Homens da Polícia Militar do Distrito Federal apareceram para pedir que o grupo se retirasse. Horas depois, o Palácio do Planalto mandou um assessor da Secretaria-Geral à praça. Com um broche do rosto do presidente Lula na lapela, Cândido Hilário Garcia Araújo, o Bigode, recomendou que os familiares se organizassem em associação se quisessem ser recebidos pelo presidente. “É fácil ele ir à Argentina abraçar as Mães de Maio. Difícil é vir aqui”, respondeu Maria Mercês, irmã do guerrilheiro Antonio Teodoro, o Raul, do Araguaia. Ela referia-se ao encontro de Lula com mães e avós dos mortos da ditadura argentina, em janeiro, numa visita a Buenos Aires.

No esforço de dizer que o presidente estava sensível à pauta sobre a ditadura, o assessor lembrou, como se esperasse elogios, que o governo tinha reaberto a Comissão de Anistia, que avalia indenizações para quem foi atingido pela ditadura.

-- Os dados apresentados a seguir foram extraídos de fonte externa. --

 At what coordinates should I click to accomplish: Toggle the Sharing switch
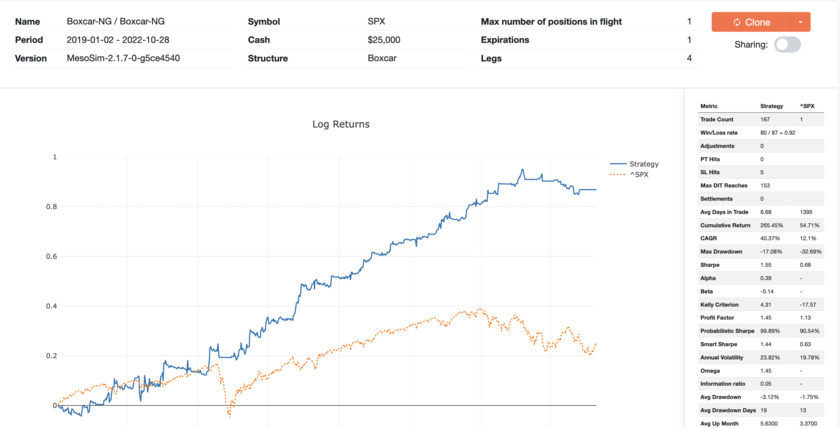787,45
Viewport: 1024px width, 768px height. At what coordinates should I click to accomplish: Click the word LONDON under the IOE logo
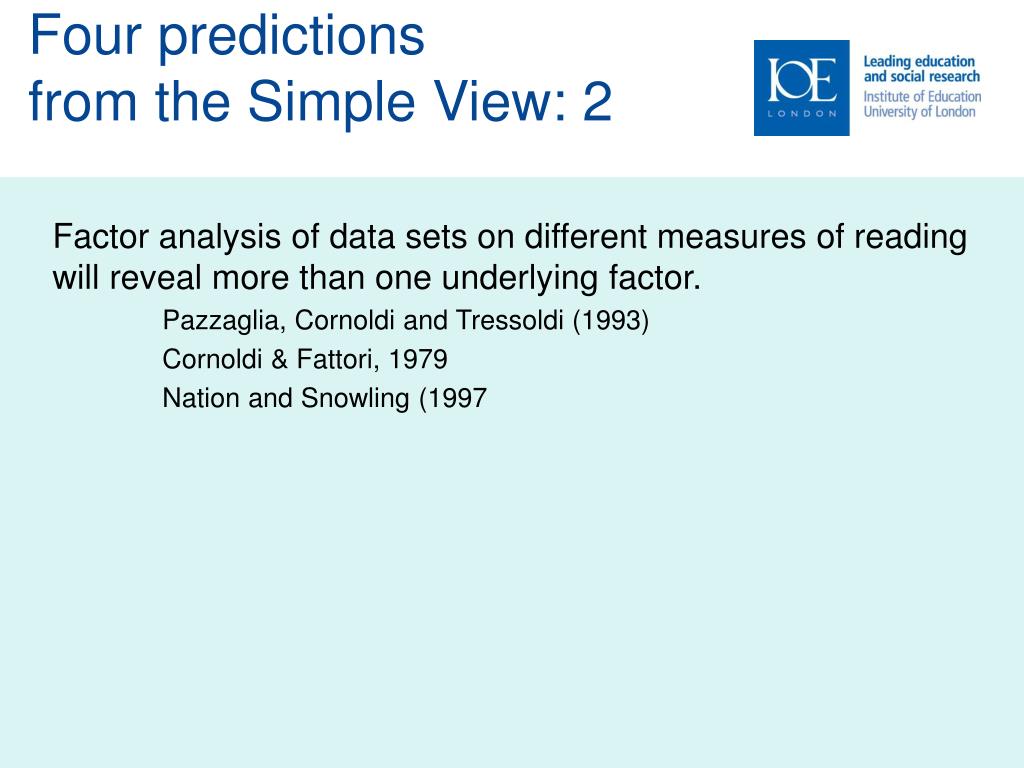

Os familiares dos mortos pela ditadura, no entanto, não estavam na praça para pedir dinheiro. Queriam apenas informações sobre os corpos de seus familiares. “Liberou a Anistia e não assinou a nossa. Isso é um desaforo do tamanho do mundo”, reclamou Eliane de Castro, também irmã de Raul, da família que se recusou a receber indenização do Estado. “Um monte de cabeça branca vem para cá e ninguém move um dedo. Só vem a polícia nos receber”, disse. “Ele (Lula) só perde com isso.”

É o preço da realpolitik. Daqui a três anos e meio se saberá se toda essa ginástica resultou em um país mais democrático e unido, ou em editoriais dos atuais jornais aliados justificando a falta de resultado como argumento para um novo impeachment. Mesmo sabendo-se que, na história do país, com exceção de JK, nunca houve um presidente tão arraigadamente democrático quanto Lula.